=== REQUIRED ACTION ===
In the article on the EU–China investment talks, who said the negotiations were in the final stage? Please answer briefly.

=== SOURCE DOCUMENT ===
▽
EU Agrees ‘in Principle’ Investment Pact With China, SCMP Says

China said talks with the European Union on a bilateral investment deal are in the final stages, citing progress between negotiators as they push for an agreement before a year-end deadline.

“Now the negotiations are in the final stage,” Chinese Foreign Ministry spokesman Wang Wenbin said at a briefing in Beijing on Friday. “I believe as long as both sides can take care of each other’s concerns and walk toward each other, we will be able to achieve goals set by our leaders.”

Earlier the South China Morning Post reported that the two sides have reached an ‘in principle’ agreement after receiving the backing of German Chancellor Angela Merkel and French President Emmanuel Macron. Germany has said the agreement would be discussed among the 27 representatives of the EU bloc on Friday, the report added.

“We are not quite there yet but it’s definitely feasible that, if things move forward as they are moving now, that we can conclude still this year,” Valdis Dombrovskis, executive vice-president in charge of economic matters at the European Commission, the EU’s executive arm in Brussels, told Bloomberg Television on Friday.

Dombrovskis added: “We need to rebalance the economic and investment relationship with China because currently Europe is substantially more open to Chinese investments than China is to EU’s investments.”
△
=== DATA BELOW ===
▽
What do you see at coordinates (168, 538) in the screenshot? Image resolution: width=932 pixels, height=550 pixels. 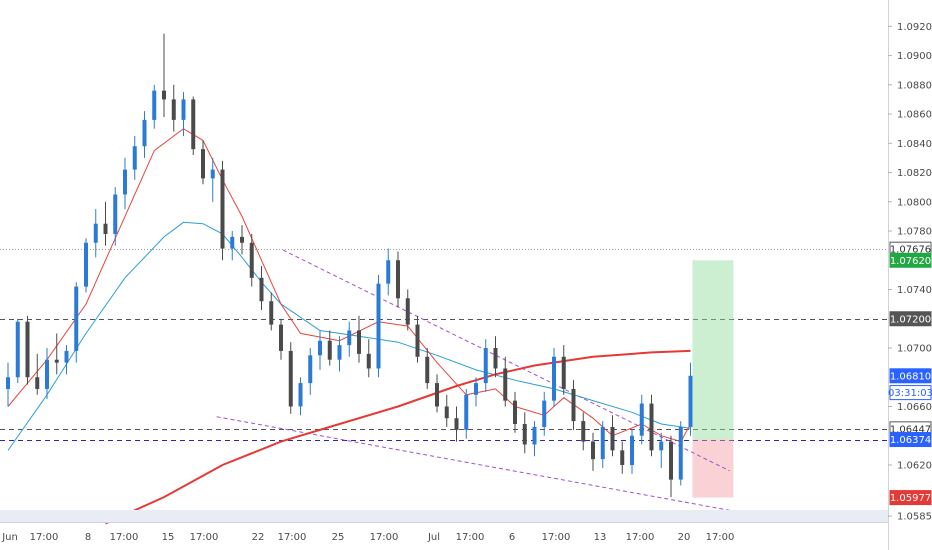 I see `time-tick-label: 15` at bounding box center [168, 538].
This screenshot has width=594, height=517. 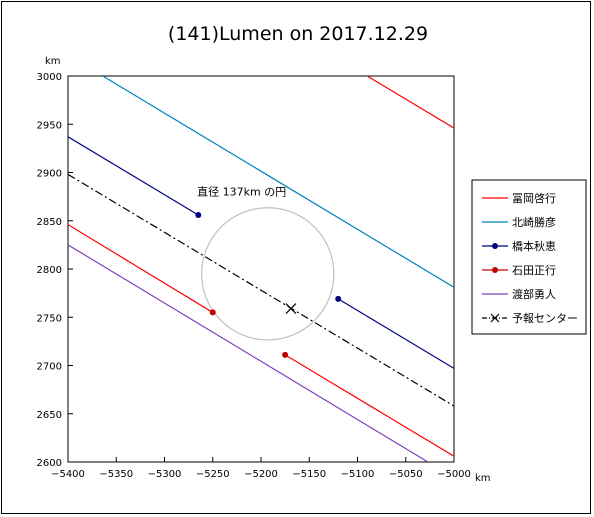 I want to click on y-axis-unit: km, so click(x=53, y=62).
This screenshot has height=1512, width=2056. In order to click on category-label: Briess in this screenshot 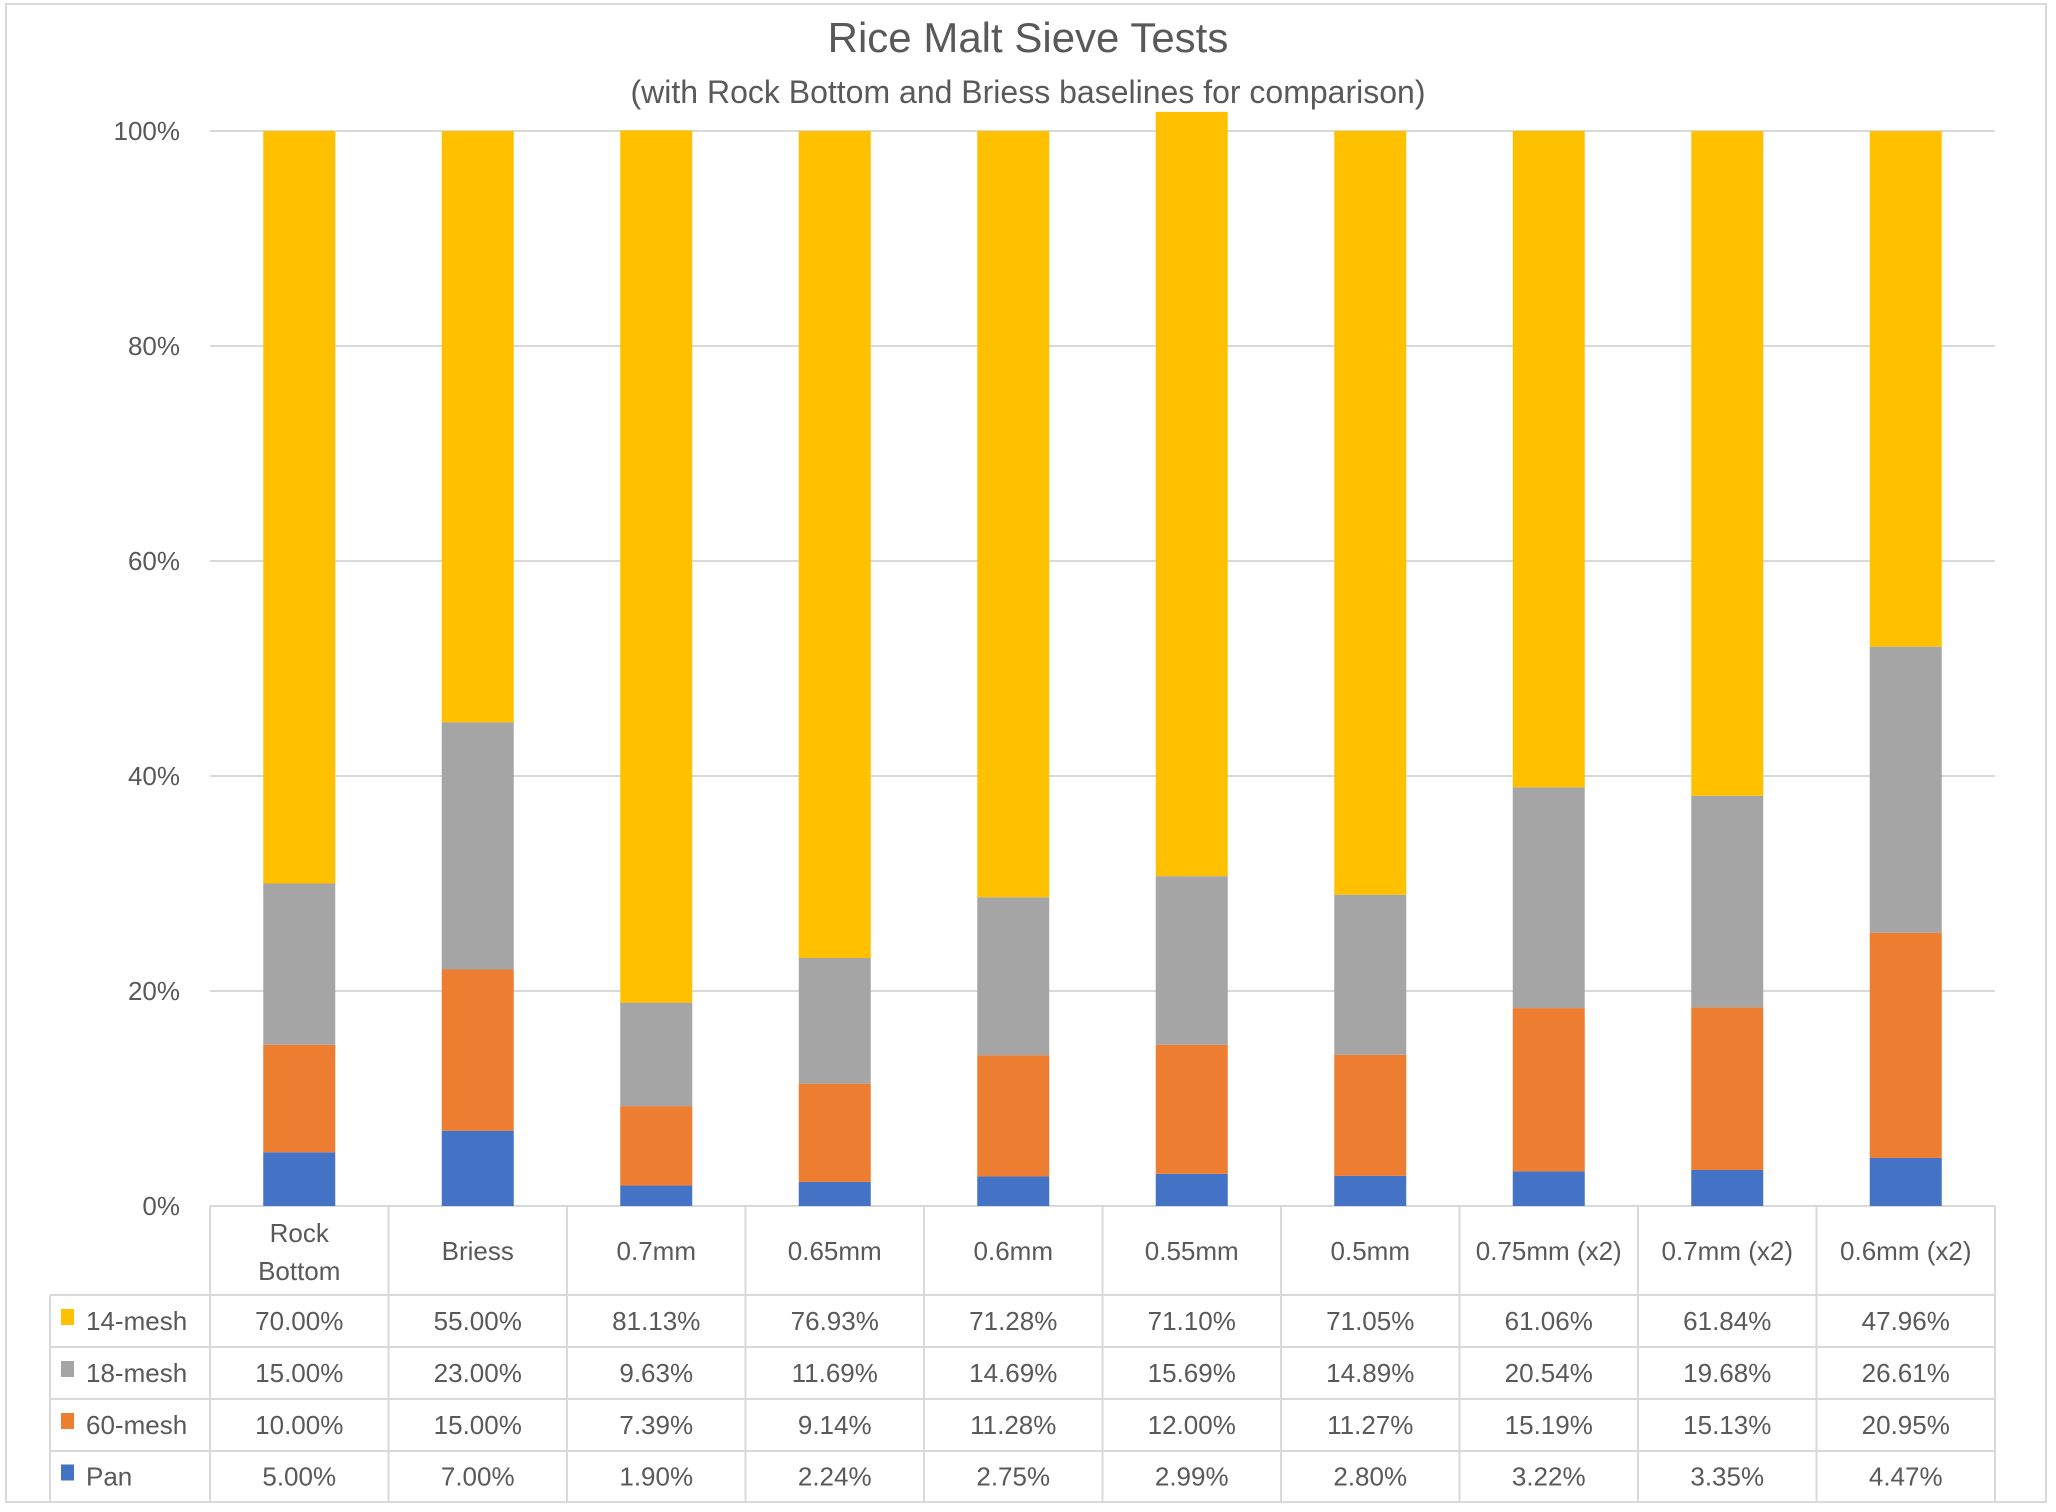, I will do `click(478, 1251)`.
△
=== ANSWER BOX ===
Chinese Foreign Ministry spokesman Wang Wenbin.